*Provided passage:*
──────

Nick McAdam, Editor-in-Chief

It was just a few years ago that Marvel’s new hit Black Panther hit theaters across the globe. The Black Panther made his return to popular culture for the first time since 1966 after the character’s first feature in the comic book world, being showcased in Fantastic Four Vol. 1, in Issue 52.

The film grew fast, making $700 million domestically in the first weekend, while an additional $640 million came in during an international run in the theaters.

Leading this role is Chadwick Boseman as the Black Panther; a then 41-year-old man coming off of a five-year deal with Marvel to act in their pictures. 

Yet, Boseman’s legacy extended before his fame from Black Panther. Boseman played roles in films such as 42, 21 Bridges and The Draft Day, years after grinding through acting courses at Howard University and ultimately receiving his Bachelor of Fine Art in directing.

The common ground in all of Boseman’s films is his amplification of black voices, and strong black lead roles. Let’s take it back to his role in 42 playing legendary ballplayer Jackie Robinson, whose success story involved overcoming the hurdles of baseball and discrimination within the sport and in his community.

It was said that Boseman played the lead role in 42 so well that Rachel Robinson said that he brought Jackie back to life again. 

“He was a leader for black people, it’s really as simple as that,” Freshman Jakai Mckay said.

Boseman’s story and motivation for success count in a long list of the exemplary characteristics that he held. When diagnosed with stage III colon cancer in 2016, Boseman still played the lead role in Black Panther and reportedly visited St. Jude Children’s Hospital in Tennessee, to help bring a smile to the faces of others.

──────

*Work item:* Pick up the article on Chadwick Boseman's legacy right after its last sentence and extend it by a few paragraphs in the same journalistic voice.

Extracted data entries
──────

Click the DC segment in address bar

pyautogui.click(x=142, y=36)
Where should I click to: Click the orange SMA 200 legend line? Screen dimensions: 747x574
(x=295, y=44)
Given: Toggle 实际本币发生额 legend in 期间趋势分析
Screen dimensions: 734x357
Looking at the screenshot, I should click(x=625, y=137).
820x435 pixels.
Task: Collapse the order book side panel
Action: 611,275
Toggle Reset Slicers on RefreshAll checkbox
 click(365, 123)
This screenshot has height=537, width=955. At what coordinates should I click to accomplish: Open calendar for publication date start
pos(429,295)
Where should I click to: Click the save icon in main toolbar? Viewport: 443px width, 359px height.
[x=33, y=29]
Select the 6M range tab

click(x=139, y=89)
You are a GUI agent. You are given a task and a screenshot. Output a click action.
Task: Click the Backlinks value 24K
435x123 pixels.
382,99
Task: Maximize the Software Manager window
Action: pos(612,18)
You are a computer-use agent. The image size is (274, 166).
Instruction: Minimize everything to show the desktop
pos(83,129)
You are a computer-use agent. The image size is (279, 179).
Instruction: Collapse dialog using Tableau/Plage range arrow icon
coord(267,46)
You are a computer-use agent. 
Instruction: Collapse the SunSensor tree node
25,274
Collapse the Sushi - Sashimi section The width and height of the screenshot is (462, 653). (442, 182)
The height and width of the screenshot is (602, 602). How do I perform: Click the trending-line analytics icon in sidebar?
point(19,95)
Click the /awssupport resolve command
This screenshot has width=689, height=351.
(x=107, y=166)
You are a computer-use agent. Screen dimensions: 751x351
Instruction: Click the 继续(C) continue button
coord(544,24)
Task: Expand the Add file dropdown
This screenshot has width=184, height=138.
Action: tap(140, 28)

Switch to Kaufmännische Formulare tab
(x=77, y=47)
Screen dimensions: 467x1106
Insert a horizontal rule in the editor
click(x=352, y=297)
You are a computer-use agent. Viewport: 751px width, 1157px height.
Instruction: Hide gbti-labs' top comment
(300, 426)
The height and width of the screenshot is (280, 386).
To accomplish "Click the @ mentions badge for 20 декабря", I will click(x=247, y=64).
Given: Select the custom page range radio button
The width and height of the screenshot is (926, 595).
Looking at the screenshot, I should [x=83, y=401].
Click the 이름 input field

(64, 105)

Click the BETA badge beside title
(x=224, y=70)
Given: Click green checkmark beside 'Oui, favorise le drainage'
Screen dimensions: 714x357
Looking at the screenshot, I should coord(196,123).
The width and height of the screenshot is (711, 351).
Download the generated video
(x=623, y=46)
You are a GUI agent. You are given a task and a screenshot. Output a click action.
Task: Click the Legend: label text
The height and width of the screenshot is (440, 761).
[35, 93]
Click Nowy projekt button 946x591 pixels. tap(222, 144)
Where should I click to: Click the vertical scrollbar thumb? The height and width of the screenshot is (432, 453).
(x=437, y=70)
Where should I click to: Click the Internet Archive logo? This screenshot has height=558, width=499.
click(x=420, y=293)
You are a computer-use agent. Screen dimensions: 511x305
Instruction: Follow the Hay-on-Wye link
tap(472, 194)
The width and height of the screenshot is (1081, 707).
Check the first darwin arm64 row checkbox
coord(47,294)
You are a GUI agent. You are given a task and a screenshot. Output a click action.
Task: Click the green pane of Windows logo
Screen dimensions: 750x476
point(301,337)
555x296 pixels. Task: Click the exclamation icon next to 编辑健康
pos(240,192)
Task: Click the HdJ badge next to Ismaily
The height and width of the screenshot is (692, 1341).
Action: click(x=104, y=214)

──────

*Answer space:*
“He [Boseman] was just such an inspiration,” Senior Mercedes Steele said. “He still did so much for himself and others even when he was sick. He stayed true to himself. He gave black people someone to look at on the screen and be able to relate to. That’s power.”

In his young career, Boseman spoke on discrimination, stereotypes and always keeping on the path toward a dream. On the fight against racial injustice, something that is still very active around us, he’s noted for saying the following:

“Sometimes you need to get knocked down before you can figure out what your fight is and how you need to fight,” Boseman said.

Steele has a dream of her own, to one day become an agent in the Federal Bureau of Investigation. She understands that it’s a long road to get to where she wants to be, but people like Boseman have helped keep her focus on what she wants to accomplish. 

“It’s definitely nerve-racking to be a person of color pursuing the FBI,” Steele said. “Boseman’s role in his movies, especially Black Panther, speak to me. He tells me to rise up despite the challenges that are around me and around us.”

Boseman went on to win six best actor awards from various organizations after his role in Black Panther. More importantly, according to Steele, he became a leader and a symbol for a host of individuals.

“He created his own story,” Steele said. “He’s also a guide on the path to create mine.”